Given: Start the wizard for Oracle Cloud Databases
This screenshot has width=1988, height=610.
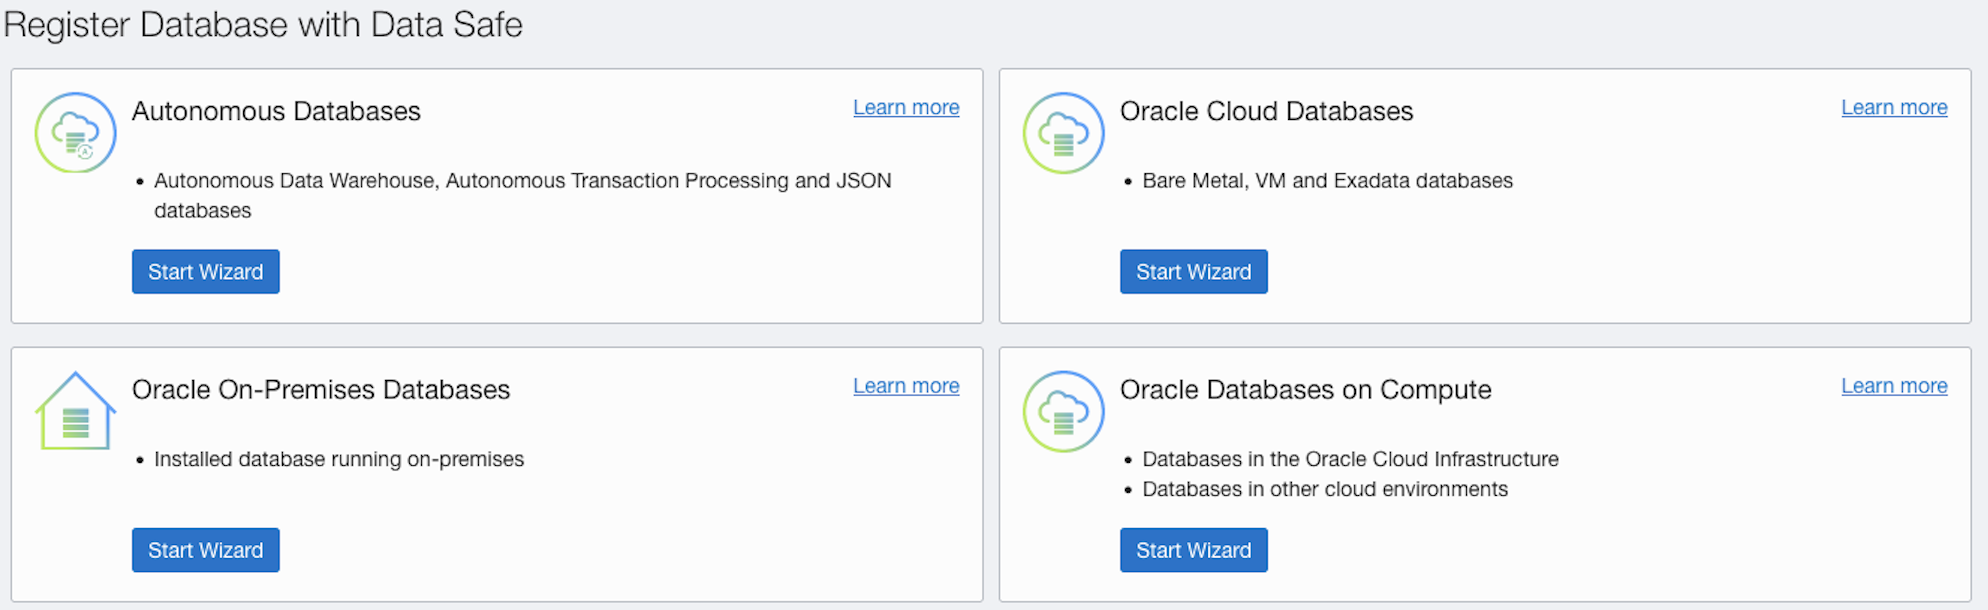Looking at the screenshot, I should pyautogui.click(x=1193, y=272).
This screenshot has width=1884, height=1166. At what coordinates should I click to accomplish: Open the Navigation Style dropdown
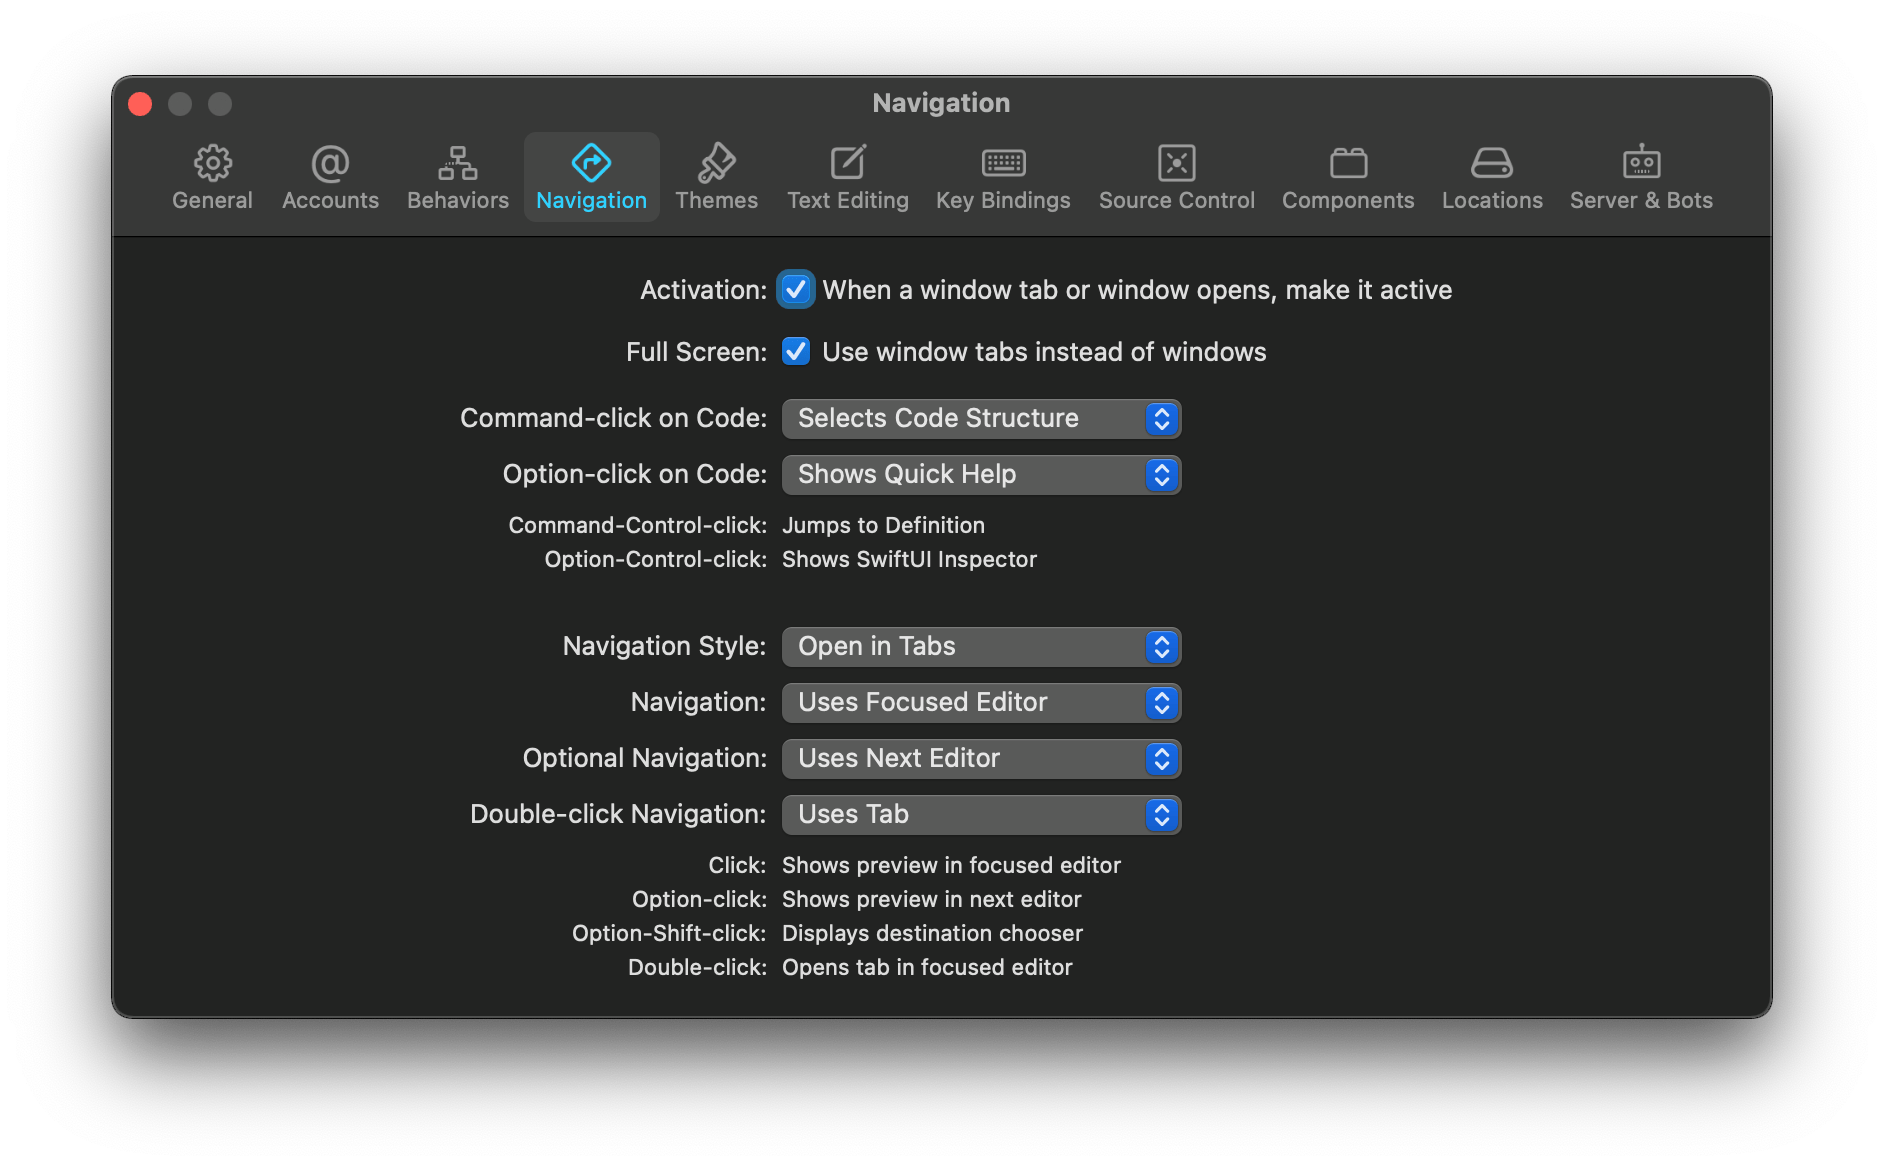point(980,646)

========

The task: Extract every line of text from the entries above verbatim, leaving out the pictures.

Problem solution:
Given: Start the wizard for Oracle Cloud Databases
This screenshot has width=1988, height=610.
Looking at the screenshot, I should pyautogui.click(x=1193, y=272).
This screenshot has width=1884, height=1166. At what coordinates should I click to accomplish: Open the Navigation Style dropdown
point(980,646)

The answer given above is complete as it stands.